RENAISSANCE, SOL

Reflecting on the Rise of UK Drill: Does Music Reflect Your Environment or Shape it?

With both Headie One and DigDat landing their tunes in the charts, as well as Homerton B by Unknown T and Gun Lean by Russ splash smashing the clubs, it’s safe to say that UK drill has hit the mainstream. The genre of drill was born in the south side of Chicago circa 2010; a cold style of gangsta rap which London’s MCs have picked up to define themselves as a new generation moving away from grime. Rather than finding its roots in African pop or dancehall, as reflected in the recent surfacing of afro-bashment, drill artists have found inspiration in spitting bars of tales of violence, like US rap has done since the 90s.

However, whilst the genre climbs in popular culture, it is continuously dragged down by the authorities. Drill has been accused of reinforcing the violence it often describes, popularly being used as a scapegoat for the rising problem of knife crime in London. Authorities have been testing the boundaries of censorship. YouTube has been periodically removing drill music videos: the Drill crew 1011 were banned from making music without police permission in June, and most controversially the duo Skengdo x AM received a nine-month suspended jail sentence in January for breaching an interim gang injunction that stopped them from performing live after the Metropolitan police accused them of ‘[performing] drill music that incited and encouraged violence’. The Skengdo x AM case especially has received backlash from UK civil rights groups; one group wrote an open letter to the Met police condemning this suppression as ‘silencing one of the few avenues, through threat of criminalisation, by which young people can discuss the reality of their lives with any hope of being heard’, and calling it ‘structurally racist’. The key debate arising from these event follows: do violent lyrics reflect an honest social reality and genuinely empower its artists? Or do they inflame the issues they describe? Is the music the divider, or the system which disenfranchised people are subjected to?

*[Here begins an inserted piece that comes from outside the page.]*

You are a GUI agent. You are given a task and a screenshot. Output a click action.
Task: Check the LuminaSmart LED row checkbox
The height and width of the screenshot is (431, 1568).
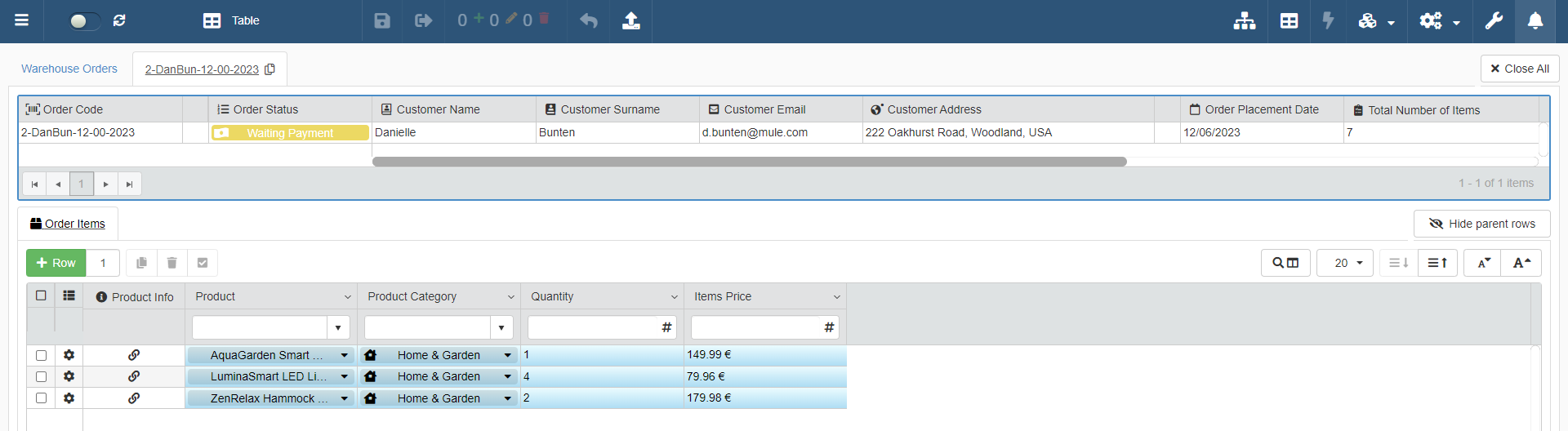pyautogui.click(x=41, y=376)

In April, Dimzy, a member of the popular drill crew 67 tweeted:

‘They Say Drill Music Is Why All The kids Are dying today Iyt Kool But I Was In Primary School When I Saw Someone Gushing With Blood What Was The Influence Then?’.

Drill music being blamed for the violence that has long been occurring is irrational. Instead of shutting down the music, it should be used as a social commentary; the structure in place that encourages this cultivation of violence needs to be dealt with, rather than shutting down creatives’ voices. Index on Censorship chief executive Jodie Ginsberg recognises and emphasises this, stating: ‘Banning a kind of music is not the way to handle ideas or opinions that are distasteful or disturbing. This isn’t going to address the issues that lead to the creation of this kind of music, nor should we be creating a precedent in which certain forms of art which include violent images or ideas are banned. We need to tackle actual violence, not ideas and opinions.’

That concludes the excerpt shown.